- [WHAT YOU NEED TO DO]: Check every line of the data for the string "will" and copy the ones that have it.

START INFORMATION GIVEN

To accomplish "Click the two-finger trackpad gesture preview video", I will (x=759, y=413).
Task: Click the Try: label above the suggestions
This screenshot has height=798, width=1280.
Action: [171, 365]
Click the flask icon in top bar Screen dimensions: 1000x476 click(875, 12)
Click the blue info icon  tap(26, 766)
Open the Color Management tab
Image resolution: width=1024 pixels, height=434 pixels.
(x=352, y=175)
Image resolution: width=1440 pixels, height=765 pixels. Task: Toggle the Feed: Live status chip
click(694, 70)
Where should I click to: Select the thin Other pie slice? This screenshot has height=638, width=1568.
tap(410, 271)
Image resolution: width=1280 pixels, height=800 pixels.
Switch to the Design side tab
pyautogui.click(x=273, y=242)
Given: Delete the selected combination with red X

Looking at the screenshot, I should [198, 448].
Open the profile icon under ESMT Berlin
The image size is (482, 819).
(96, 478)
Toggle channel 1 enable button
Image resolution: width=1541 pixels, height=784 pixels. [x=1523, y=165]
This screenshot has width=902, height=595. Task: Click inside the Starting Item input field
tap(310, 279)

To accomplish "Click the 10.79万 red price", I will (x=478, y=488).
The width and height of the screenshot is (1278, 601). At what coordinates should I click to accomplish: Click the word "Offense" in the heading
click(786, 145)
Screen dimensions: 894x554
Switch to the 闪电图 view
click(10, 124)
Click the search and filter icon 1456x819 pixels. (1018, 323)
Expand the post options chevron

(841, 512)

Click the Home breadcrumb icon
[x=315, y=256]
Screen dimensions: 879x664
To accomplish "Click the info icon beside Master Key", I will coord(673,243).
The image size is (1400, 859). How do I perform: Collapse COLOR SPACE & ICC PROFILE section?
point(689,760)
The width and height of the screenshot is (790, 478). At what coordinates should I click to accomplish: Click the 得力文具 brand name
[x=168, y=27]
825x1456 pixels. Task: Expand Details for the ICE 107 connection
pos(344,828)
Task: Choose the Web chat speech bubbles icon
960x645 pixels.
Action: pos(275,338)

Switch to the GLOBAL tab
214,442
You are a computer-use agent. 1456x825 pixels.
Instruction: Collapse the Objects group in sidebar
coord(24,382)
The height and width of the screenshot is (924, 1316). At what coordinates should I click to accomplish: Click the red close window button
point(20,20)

END INFORMATION GIVEN

- [OUTPUT]:
To accomplish "Click the two-finger trackpad gesture preview video", I will (x=759, y=413).
To accomplish "Click the 10.79万 red price", I will (x=478, y=488).
To accomplish "Click the info icon beside Master Key", I will coord(673,243).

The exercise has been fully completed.